Examples of aerobic exercise include walking, hiking, running, aerobic dance, biking, rowing, swimming, and cross-country skiing.
The term “weight-bearing” is used to describe exercises that work against the force of gravity. Weight-bearing exercise is important for building strong bones. Having strong bones helps prevent osteoporosis and bone fractures later in life.
Examples of weight-bearing exercise include walking, yoga, hiking, climbing stairs, playing tennis, dancing, and strength training.
Most kinds of exercise will help your heart and your other muscles. Strength training is exercise that develops the strength and endurance of large muscle groups. It is also called “resistance training” or “weight training.” Lifting weights is an example of this type of exercise. Exercise machines can provide strength training. Push-ups, pull-ups, sit-ups, and leg squats are also strength-training exercises.
Your doctor or a trainer at a gym can give you more information about exercising safely with weights or machines. If you have high blood pressure or other health problems, be sure to talk to your family doctor before beginning strength training. If you have high blood pressure or other health problems, talk to your family doctor before beginning strength training.
The best type of exercise is one that you will do on a regular basis. This may depend on your interests, resources, and physical limitations. Walking is considered one of the best choices because it’s easy, safe, and inexpensive. Brisk walking can burn as many calories as running, but it is less likely to cause injuries than running or jogging. Walking doesn’t require training or special equipment, except for appropriate shoes. In addition, walking is an aerobic and weight-bearing exercise, so it is good for your heart and helps prevent osteoporosis. Current guidelines suggest a combination of both aerobic and strength training throughout the week.
Although any exercise is better than none, there are some minimums. Achieving the minimum on the guidelines gives you the most health benefits. The recommended minimum amount of exercise for all adults is 150 minutes of aerobic exercise and 2 days of muscle strengthening exercise per week. Try to build to doing aerobic exercise 150-300 minutes per week for the maximum health benefits.

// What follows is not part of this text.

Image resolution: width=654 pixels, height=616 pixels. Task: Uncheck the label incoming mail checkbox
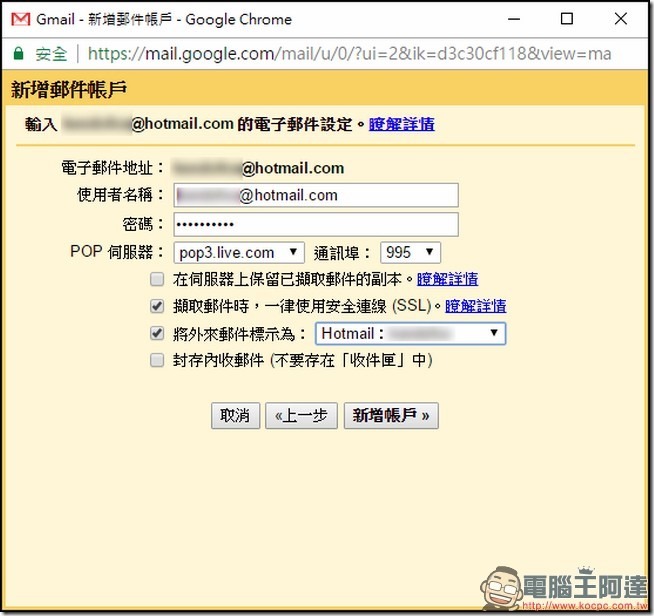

To avoid injuring yourself during exercise, don’t try to do too much too soon. Start with an activity that is fairly easy for you, such as walking. Do it for a few minutes a day, several times a day. Slowly increase the amount of time and the intensity of the activity. For example, increase your walking time and speed over several weeks.
Trying to push yourself too hard in the beginning could cause muscle strain or sprain. When this happens, you’ll have to wait for the injury to heal before continuing your exercise program. This can really sidetrack your health goals.